Ada dua sekolah yang menjadi lokasi blusukan Pak Menteri, Selasa (15/7/2014). Pertama M. Nuh dan Rombongan mengunjungi SMP Negeri 1 Jayapura. Begitu sampai, menteri langsung disambut ratusan siswa SD dan SMP yang berbaris rapi sambil menyanyikan lagu khas daerah Papua.
Cuaca yang mendung tidak menyurutkan semangat anak anak tersebut menyambut rombongan Kemdikbud. Beberapa diantara mereka bahkan berebut meminta tanda tangan Pak Menteri sebagai kenang kenangan.
"Ayo, yang rapi, jangan berebut," ujar M. Nuh sambil membubuhkan tanda tangannya di buku salah seorang siswi.

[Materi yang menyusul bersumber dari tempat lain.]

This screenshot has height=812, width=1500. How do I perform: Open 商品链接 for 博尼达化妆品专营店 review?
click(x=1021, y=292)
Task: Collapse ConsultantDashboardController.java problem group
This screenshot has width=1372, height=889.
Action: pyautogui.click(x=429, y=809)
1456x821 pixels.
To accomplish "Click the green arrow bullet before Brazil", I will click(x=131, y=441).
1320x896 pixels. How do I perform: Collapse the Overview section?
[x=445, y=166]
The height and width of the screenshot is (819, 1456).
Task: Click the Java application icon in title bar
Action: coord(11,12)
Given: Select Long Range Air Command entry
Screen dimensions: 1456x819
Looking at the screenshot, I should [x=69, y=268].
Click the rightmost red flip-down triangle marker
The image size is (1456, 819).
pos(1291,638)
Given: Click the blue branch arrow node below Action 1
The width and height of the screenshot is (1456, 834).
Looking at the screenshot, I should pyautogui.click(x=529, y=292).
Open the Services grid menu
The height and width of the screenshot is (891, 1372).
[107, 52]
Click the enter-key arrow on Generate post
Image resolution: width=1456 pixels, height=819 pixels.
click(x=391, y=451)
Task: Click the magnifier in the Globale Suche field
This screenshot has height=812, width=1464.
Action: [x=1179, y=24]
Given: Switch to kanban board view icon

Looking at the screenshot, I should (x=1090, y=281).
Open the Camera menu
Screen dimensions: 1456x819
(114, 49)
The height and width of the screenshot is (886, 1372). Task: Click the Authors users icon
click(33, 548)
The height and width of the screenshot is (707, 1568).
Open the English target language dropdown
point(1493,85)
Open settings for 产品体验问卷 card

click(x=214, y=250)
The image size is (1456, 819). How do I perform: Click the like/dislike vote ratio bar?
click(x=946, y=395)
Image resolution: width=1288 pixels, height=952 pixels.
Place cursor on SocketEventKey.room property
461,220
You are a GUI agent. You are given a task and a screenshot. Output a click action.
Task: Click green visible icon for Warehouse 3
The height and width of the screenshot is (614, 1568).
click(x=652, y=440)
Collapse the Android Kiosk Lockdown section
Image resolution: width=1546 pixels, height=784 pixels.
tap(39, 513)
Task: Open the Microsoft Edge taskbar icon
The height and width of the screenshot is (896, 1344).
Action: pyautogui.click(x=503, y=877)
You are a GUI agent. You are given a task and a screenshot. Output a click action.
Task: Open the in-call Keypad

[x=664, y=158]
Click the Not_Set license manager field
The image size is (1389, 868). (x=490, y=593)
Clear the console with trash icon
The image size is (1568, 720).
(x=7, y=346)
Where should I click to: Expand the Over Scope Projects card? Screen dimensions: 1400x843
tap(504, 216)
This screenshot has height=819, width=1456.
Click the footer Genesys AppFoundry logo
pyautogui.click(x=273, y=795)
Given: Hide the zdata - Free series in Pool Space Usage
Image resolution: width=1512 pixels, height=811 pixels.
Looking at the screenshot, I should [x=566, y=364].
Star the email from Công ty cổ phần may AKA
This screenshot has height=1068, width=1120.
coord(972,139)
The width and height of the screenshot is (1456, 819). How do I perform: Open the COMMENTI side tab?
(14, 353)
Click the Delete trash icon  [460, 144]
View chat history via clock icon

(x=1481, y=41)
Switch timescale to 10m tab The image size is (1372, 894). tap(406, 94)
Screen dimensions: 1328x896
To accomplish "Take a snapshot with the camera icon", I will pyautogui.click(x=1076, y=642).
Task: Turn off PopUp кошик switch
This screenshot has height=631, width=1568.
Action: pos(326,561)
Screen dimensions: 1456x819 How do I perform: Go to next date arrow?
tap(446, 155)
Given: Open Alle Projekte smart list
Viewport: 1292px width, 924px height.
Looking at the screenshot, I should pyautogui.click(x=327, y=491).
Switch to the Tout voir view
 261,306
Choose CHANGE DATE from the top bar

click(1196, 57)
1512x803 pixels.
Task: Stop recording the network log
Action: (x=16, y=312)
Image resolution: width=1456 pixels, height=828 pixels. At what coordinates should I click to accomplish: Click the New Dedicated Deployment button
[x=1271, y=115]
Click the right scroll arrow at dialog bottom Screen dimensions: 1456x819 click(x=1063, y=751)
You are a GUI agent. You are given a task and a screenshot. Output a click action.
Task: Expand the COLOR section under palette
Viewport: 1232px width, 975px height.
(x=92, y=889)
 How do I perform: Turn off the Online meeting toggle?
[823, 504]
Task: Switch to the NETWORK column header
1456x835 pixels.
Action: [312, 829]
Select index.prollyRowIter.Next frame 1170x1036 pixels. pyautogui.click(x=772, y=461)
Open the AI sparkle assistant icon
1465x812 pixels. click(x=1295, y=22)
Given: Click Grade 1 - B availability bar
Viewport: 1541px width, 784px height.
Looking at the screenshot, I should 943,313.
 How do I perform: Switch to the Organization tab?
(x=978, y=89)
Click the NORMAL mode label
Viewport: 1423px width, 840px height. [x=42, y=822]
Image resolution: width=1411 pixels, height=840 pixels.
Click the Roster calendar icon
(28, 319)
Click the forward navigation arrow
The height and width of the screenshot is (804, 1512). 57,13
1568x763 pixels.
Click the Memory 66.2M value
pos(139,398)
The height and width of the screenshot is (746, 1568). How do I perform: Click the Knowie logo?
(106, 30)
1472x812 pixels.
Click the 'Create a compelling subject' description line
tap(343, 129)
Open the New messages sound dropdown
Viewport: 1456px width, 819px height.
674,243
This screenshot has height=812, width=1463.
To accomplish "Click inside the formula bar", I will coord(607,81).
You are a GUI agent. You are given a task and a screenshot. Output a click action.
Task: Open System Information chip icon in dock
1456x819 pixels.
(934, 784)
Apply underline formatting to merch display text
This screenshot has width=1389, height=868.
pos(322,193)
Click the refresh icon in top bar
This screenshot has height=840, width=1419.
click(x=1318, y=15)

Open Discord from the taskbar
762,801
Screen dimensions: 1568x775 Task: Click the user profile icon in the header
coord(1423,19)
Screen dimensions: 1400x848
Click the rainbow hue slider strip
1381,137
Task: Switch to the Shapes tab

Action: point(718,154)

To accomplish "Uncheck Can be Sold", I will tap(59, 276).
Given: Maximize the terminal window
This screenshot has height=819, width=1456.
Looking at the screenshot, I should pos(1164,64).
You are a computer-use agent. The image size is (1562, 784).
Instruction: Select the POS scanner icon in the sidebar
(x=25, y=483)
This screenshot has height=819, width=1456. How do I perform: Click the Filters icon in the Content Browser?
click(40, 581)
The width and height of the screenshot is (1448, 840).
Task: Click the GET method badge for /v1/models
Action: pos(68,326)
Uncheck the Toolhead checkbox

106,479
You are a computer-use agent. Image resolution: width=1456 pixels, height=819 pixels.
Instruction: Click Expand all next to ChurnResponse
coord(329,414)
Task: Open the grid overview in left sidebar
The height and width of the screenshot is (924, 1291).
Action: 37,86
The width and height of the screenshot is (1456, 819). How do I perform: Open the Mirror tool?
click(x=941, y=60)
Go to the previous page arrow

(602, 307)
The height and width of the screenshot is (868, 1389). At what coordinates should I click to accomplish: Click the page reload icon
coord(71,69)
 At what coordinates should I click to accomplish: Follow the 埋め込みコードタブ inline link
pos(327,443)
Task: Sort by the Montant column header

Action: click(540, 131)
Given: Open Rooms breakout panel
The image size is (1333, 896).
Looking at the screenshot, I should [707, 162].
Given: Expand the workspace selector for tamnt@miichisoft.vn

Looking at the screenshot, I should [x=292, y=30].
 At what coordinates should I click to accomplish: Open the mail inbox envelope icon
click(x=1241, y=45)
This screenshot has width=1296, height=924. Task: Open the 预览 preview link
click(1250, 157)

Mendikbud kemudian melakukan kroscek pendistribusian buku pelajaran di sekolah tersebut. Sekitar 4 ribu buku untuk 10 mata pelajaran telah siap dibagikan oleh pihak sekolah kepada murid-murid secara cuma-cuma.
"Buku ini kami (Kemendikbud) beli dari percetakan sebesar Rp 15 ribu dan didistribusikan ke seluruh sekolah yang ada di Indonesia. Padahal kalau diperjualbelikan di toko buku, buku pelajaran seperti ini dapat dihargai Rp 50 ribu," kata Nuh sambil melihat buku-buku yang dipamerkan.
Pemandangan yang sama juga tersaji di SMP SMK YPK PAULUS DOK V, Jayapura. Buku pelajaran tersebut tampak siap untuk dibagikan kepada para siswa.
"4 ribu buku ini baru untuk satu semester saja. Ada sekitar 249 jutaan lebih buku pelajaran gratis yang akan didistribusikan ke sekolah sekolah yang ada di seluruh Indonesia," ungkapanya.
Menurut Nuh, hal ini merupakan salah satu implementasi kurikulum 2013 bagi para siswa sekolah dari tingkat SD hingga SMA.
Isi buku yang lebih banyak mengajarkan kepada aktivitas pun dianggap sudah sesuai dengan tujuan kurikulum 2013 yang menginginkan partisipasi aktif siswa dalam memahami pelajaran.
Dengan begitu aktivitas belajar mengajar tidak terpaku pada cara mengajar text book yang selama ini dilakukan.
"Diharapkan dengan lancarnya distribusi buku pelajaran dapat memotivasi bidang lainnya untuk lebih bersemangat memperbaiki diri," kata Nuh.